Method to tell dask to not attempt passing around a non-serializable object

Hi!

I’m trying to implement a rather complicated workflow that involves remote-controlling a MATLAB session (a non-serializable object). With multiple tasks acting on that session and using more than one worker, an error can be observed.

task_batch1 = ['command_a', 'command_b','command_c']
task_batch2 = ['command_d', 'command_e', 'command_f']

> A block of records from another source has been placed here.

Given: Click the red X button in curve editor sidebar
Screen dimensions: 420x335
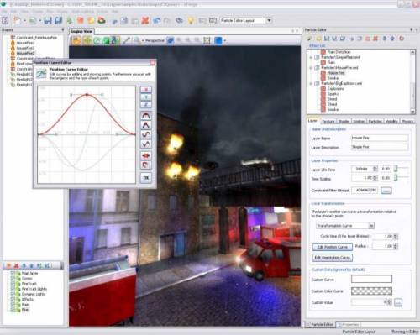Looking at the screenshot, I should click(x=146, y=90).
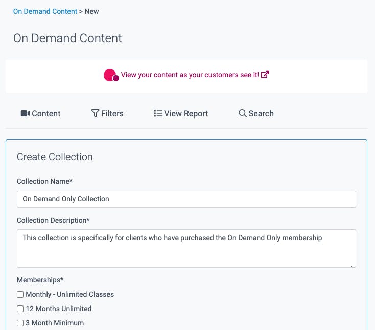Click the funnel Filters icon
The width and height of the screenshot is (375, 330).
pos(95,113)
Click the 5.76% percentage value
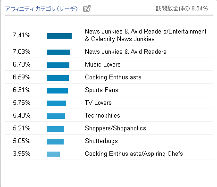The height and width of the screenshot is (187, 217). click(22, 103)
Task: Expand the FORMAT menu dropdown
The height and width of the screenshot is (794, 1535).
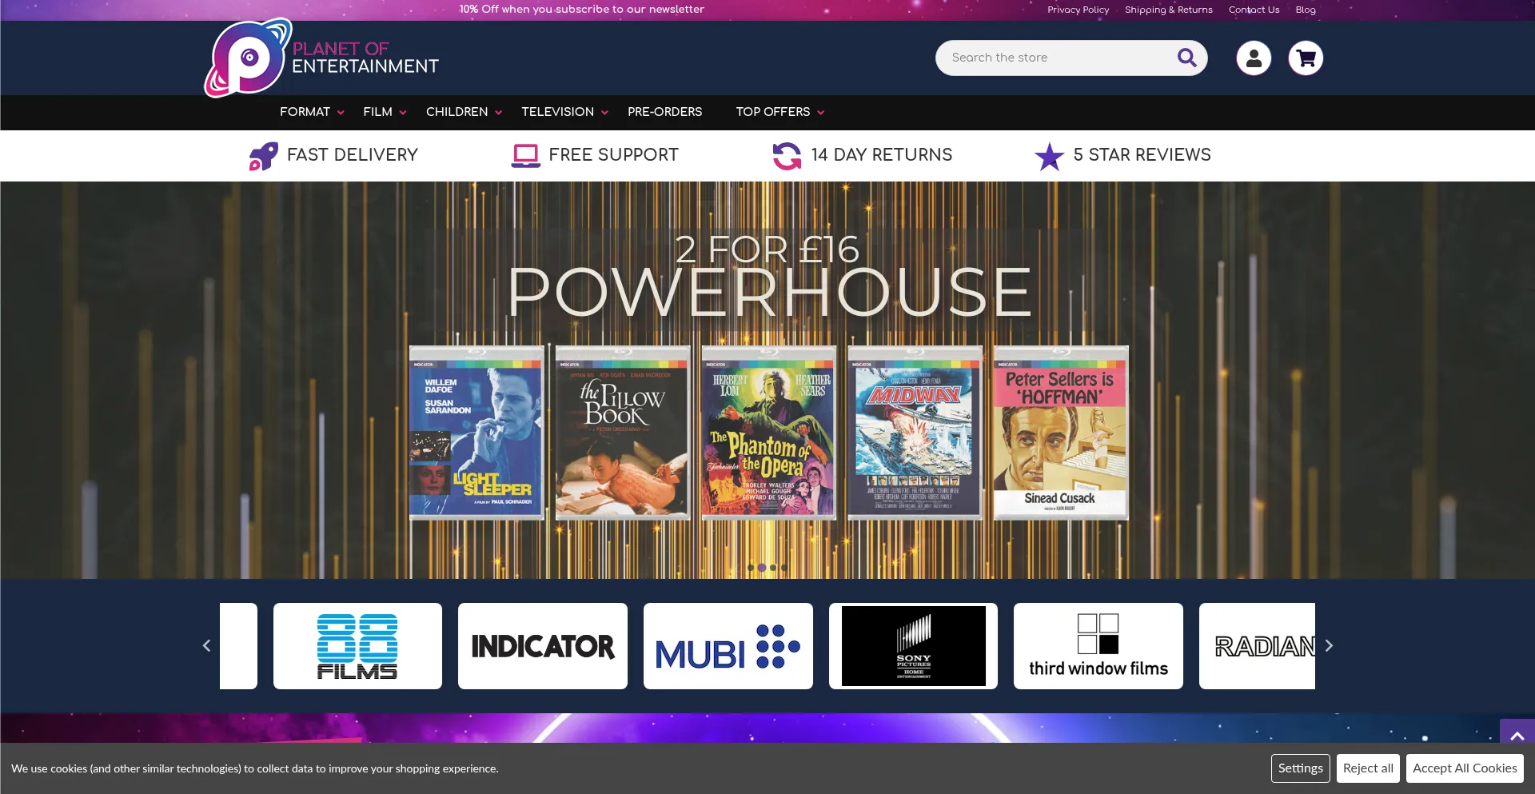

session = delayed(session_start)()
delayed_batch1 = [delayed(session_execute)(session, task) for task in task_batch1]
delayed_batch2 = [bind(delayed(session_execute), delayed_batch1)(session, task) for task in task_batch2]
close = bind(delayed(session_close), delayed_batch2)(session)
client.compute(close)

In the example above, I’m (i) creating a session, (ii) executing a first batch of tasks on it, (iii) executing a second batch after the first batch finishes, and (iv) closing the session after the second batch finishes. However, dask understandably attempts to distribute the first batch amongst workers (which is not possible since the session cannot be serialized and shared). Is there a way to make explicit where work is supposed to happen? E.g. fuse delayed_batch1 into a single task or make explicit that session and all of its dependents should happen on the same worker?

It seems to be possible with futures, but I need the dask.graph_manipulation.bind utility that seems to be only available with delayed. I also found dask.optimization.fuse along with this example on SO, but could not see the connection to my use case.

Your help is very much appreciated, thanks a lot in advance!

Hi @hayi and welcome to discourse!

I think you’re looking for annotations, which would allow you to specify that you’d like certain tasks to be executed on a particular worker. Here is an example using the workers argument.

Since your session is not able to be serialized and each of the batches within a session must happen on the same worker, would it be possible to somehow combine these tasks into a single function, rather than using graph manipulation? I realize you noted this is a rather complicated workflow, but thought I’d ask in case this is a way to simplify things.

2 Likes

Thanks, @scharlottej13 for your detailed answer. I didn’t know about annotations before :slight_smile:

Unless it’s possible to bind a task B to the same worker as task A without explicitly defining which worker(s), I will, for now, consider combining the tasks into a single task, as you suggested. Thanks!

1 Like